### Directions:
A – Print the passage from the floating-point determinism thread starting at "MinGW, GCC, and Clang (Windows, Linux, Mac, respectively)" and ending at "Clang for compilers?".
B – In the floating-point determinism thread, what caused the Linux and Windows builds to de-sync?
C – Rewrite the paragraph of the floating-point determinism thread that begins "Remember that even an extremely small error" more briefly, keeping its main facts.

### Source text:

I'm compiling the Windows version on MinGW32, which uses GCC 4.8.1, and on Linux I'm compiling using GCC 4.8.2.
What struck me recently was that, when my Linux version connected to my Windows version, the program would diverge, or de-sync, instantly, even though the same code was compiled on both machines! Turns out the problem was that the Linux build was being compiled via 64 bit, whereas the Windows version was 32 bit.
After compiling a Linux 32 bit version, I was thankfully relieved that the problem was resolved. However, it got me thinking and researching on floating point determinism.
This is what I've gathered:
A program will be generally consistent if it's:
ran on the same architecture
compiled using the same compiler
So if I assume, targeting a PC market, that everyone has a x86 processor, then that solves requirement one. However, the second requirement seems a little silly.
MinGW, GCC, and Clang (Windows, Linux, Mac, respectively) are all different compilers based/compatible with/on GCC. Does this mean it's impossible to achieve cross-platform determinism? or is it only applicable to Visual C++ vs GCC?
As well, do the optimization flags -O1 or -O2 affect this determinism? Would it be safer to leave them off?
In the end, I have three questions to ask:
1) Is cross-platform determinism possible when using MinGW, GCC, and Clang for compilers?
2) What flags should be set across these compilers to ensure the most consistency between operating systems / CPUs?
3) Floating point accuracy isn't that important for me -- what's important is that they are consistent. Is there any method to reducing floating point numbers to a lower precision (like 3-4 decimal places) to ensure that the little rounding errors across systems become non-existent? (Every implementation I've tried to write so far has failed)
Edit: I've done some cross-platform experiments.
Using floatation points for velocity and position, I kept a Linux Intel Laptop and a Windows AMD Desktop computer in sync for up to 15 decimal places of the float values. Both systems are, however, x86_64. The test was simple though -- it was just moving entities around over a network, trying to determine any visible error.
Would it make sense to assume that the same results would hold if a x86 computer were to connect to a x86_64 computer? (32 bit vs 64 bit Operating System)
Cross-platform and cross-compiler consistency is of course possible. Anything is possible given enough knowledge and time! But it might be very hard, or very time-consuming, or indeed impractical.
Here are the problems I can foresee, in no particular order:
Remember that even an extremely small error of plus-or-minus 1/10^15 can blow up to become significant (you multiply that number with that error margin with one billion, and now you have a plus-or-minus 0.000001 error which might be significant.) These errors can accumulate over time, over many frames, until you have a desynchronized simulation. Or they can manifest when you compare values (even naively using "epsilons" in floating-point comparisons might not help; only displace or delay the manifestation.)
The above problem is not unique to distributed deterministic simulations (like yours.) The touch on the issue of "numerical stability", which is a difficult and often neglected subject.
Different compiler optimization switches, and different floating-point behavior determination switches might lead to the compiler generate slightly different sequences of CPU instructions for the same statements. Obviously these must be the same across compilations, using the same exact compilers, or the generated code must be rigorously compared and verified.

### Extracted data:
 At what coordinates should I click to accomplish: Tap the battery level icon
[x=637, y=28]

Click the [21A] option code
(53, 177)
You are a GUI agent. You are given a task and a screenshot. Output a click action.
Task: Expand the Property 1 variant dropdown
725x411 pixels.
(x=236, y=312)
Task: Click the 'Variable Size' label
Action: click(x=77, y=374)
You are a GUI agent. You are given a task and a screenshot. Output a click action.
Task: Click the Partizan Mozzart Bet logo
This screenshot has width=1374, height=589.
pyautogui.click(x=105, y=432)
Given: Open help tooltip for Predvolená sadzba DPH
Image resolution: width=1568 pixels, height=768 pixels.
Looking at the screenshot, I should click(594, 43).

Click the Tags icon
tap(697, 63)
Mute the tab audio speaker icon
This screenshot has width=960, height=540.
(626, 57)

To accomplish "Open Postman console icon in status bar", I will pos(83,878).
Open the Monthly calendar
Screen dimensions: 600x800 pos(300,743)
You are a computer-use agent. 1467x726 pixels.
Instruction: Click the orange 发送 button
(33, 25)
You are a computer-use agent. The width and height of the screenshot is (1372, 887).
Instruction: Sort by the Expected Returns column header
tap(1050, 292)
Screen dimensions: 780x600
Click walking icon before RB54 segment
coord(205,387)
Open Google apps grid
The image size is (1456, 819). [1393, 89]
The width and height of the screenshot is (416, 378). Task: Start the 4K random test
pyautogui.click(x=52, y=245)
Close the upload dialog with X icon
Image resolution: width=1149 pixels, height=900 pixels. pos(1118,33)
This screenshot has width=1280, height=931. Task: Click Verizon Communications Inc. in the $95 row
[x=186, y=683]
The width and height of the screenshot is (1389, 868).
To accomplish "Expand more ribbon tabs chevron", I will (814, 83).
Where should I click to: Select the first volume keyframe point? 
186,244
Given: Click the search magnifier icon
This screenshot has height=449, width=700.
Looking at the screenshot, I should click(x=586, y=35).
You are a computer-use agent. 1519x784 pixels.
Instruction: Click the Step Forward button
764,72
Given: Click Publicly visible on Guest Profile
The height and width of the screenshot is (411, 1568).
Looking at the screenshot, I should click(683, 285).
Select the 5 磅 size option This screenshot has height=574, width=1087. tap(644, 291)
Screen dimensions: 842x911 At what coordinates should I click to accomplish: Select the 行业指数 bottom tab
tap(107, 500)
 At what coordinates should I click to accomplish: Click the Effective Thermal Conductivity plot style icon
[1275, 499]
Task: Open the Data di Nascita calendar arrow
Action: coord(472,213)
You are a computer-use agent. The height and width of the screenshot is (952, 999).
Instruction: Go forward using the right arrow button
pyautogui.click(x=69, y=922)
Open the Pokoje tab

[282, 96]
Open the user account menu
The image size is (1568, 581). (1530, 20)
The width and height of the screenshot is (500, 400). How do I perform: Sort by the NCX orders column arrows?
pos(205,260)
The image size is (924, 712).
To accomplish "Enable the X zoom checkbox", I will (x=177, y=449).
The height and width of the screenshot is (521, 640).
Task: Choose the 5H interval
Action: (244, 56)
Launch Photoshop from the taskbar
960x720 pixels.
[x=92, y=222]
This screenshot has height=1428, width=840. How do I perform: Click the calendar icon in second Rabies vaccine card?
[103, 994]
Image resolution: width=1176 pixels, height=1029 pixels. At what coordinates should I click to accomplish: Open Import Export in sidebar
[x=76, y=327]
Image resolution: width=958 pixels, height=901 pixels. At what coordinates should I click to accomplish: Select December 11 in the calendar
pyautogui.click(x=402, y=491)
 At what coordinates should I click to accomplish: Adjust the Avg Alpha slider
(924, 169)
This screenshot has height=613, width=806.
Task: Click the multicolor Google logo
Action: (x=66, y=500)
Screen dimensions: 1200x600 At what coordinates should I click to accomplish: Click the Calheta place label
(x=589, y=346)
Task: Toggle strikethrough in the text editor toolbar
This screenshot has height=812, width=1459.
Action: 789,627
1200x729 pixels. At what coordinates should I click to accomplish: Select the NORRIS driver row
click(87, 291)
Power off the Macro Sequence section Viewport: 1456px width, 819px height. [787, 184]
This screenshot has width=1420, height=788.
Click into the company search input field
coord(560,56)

### Answers given:
A –
MinGW, GCC, and Clang (Windows, Linux, Mac, respectively) are all different compilers based/compatible with/on GCC. Does this mean it's impossible to achieve cross-platform determinism? or is it only applicable to Visual C++ vs GCC?
As well, do the optimization flags -O1 or -O2 affect this determinism? Would it be safer to leave them off?
In the end, I have three questions to ask:
1) Is cross-platform determinism possible when using MinGW, GCC, and Clang for compilers?

B – The Linux build was compiled as 64 bit, while the Windows version was 32 bit.

C – Even a tiny error of plus-or-minus 1/10^15 can become significant. Multiplied by one billion, it becomes a plus-or-minus 0.000001 error. Such errors can build up over many frames until the simulation desynchronizes, or they can appear when values are compared. Using "epsilons" in floating-point comparisons may only displace or delay the problem.